In a cramped shop filled with stale aromas of Chinese herbs, Keary Drath, a stout Wisconsin farmer and self-appointed ginseng sleuth, picked up a dry, wrinkly ginseng root, broke it in half and chewed it.
Clerks and customers of Ginseng City Trading Inc., stopped haggling in their rapid-fire Mandarin and stared. “From China,” he declared. “Not Wisconsin.”
“What’s the difference?” asked a shocked customer, Max Chen, who has used ginseng for 20 years. “They all say it is Wisconsin ginseng. I know Wisconsin’s is superior.”
Mr. Drath, 42 years old, wishes he had an easy way for Mr. Chen and millions of other ginseng buyers in Asia and in Chinatowns all over the world to make the distinction. The future of Wisconsin’s century-old ginseng farming business, now under attack by global rivals, depends on it.
The root has been worshiped as an energy-balancing folk medicine for 5,000 years. Ginseng — or Ren Shen, meaning “Man Root,” in Chinese — has two types. American ginseng (Panax quinquefolius) has a cooling effect. Asian ginseng (Panax ginseng) provides a hot rush of energy.
With its rich loam, sunlight and cool summers, Wisconsin — especially Marathon County in the central part of the state — produces premium American ginseng. It is more potent and more bitter than American ginseng grown elsewhere.
To an untrained eye, dried Wisconsin roots look the same as those produced in great quantity in Canada and China. Mislabeling and product mixing abound.
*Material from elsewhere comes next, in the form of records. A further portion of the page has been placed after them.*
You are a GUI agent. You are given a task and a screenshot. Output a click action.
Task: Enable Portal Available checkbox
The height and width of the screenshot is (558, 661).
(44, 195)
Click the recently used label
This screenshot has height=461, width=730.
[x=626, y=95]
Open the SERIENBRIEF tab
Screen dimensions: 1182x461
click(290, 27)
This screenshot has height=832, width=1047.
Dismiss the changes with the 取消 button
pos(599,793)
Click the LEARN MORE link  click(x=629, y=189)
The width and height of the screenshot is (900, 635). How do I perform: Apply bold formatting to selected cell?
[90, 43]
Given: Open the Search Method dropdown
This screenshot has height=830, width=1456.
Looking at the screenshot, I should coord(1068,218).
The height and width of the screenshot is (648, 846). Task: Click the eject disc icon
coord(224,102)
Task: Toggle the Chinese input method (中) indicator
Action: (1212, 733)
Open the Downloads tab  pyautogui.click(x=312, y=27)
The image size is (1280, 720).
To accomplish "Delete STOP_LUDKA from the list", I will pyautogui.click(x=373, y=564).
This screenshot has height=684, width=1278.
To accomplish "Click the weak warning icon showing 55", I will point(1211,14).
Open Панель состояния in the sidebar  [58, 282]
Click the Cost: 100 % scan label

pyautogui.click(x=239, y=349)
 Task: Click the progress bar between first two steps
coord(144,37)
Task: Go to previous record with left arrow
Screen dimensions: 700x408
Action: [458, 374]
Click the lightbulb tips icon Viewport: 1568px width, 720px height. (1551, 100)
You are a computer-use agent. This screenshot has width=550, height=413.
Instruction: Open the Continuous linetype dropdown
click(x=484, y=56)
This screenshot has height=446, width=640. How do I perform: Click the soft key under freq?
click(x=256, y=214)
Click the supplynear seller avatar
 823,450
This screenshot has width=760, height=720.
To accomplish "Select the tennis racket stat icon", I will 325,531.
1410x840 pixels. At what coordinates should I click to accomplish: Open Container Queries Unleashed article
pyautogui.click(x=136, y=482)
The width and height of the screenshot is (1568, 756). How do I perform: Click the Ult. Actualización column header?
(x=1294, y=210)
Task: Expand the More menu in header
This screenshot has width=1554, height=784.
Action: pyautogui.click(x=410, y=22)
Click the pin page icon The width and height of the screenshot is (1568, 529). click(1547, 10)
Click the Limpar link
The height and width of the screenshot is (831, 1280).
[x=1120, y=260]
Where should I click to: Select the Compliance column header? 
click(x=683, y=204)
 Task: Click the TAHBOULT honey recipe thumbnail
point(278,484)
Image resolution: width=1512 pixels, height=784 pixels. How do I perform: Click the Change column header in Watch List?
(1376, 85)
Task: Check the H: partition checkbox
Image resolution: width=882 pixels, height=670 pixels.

And that is threatening the livelihood of Wisconsin’s ginseng farmers, whose roots trace back to the early 1900s when the four Fromm brothers began cultivating ginseng in Marathon County. Ginseng isn’t easy to cultivate: It takes four to five years to grow ginseng under wood or fabric canopies.
“Kids are easier to raise than ginseng,” says Stephen Kaiser, 59, of Rozellville, Wis., who has been grown ginseng since 1977. “Kids only get colds, flu or pneumonia, but ginseng, it tends to die very easily.”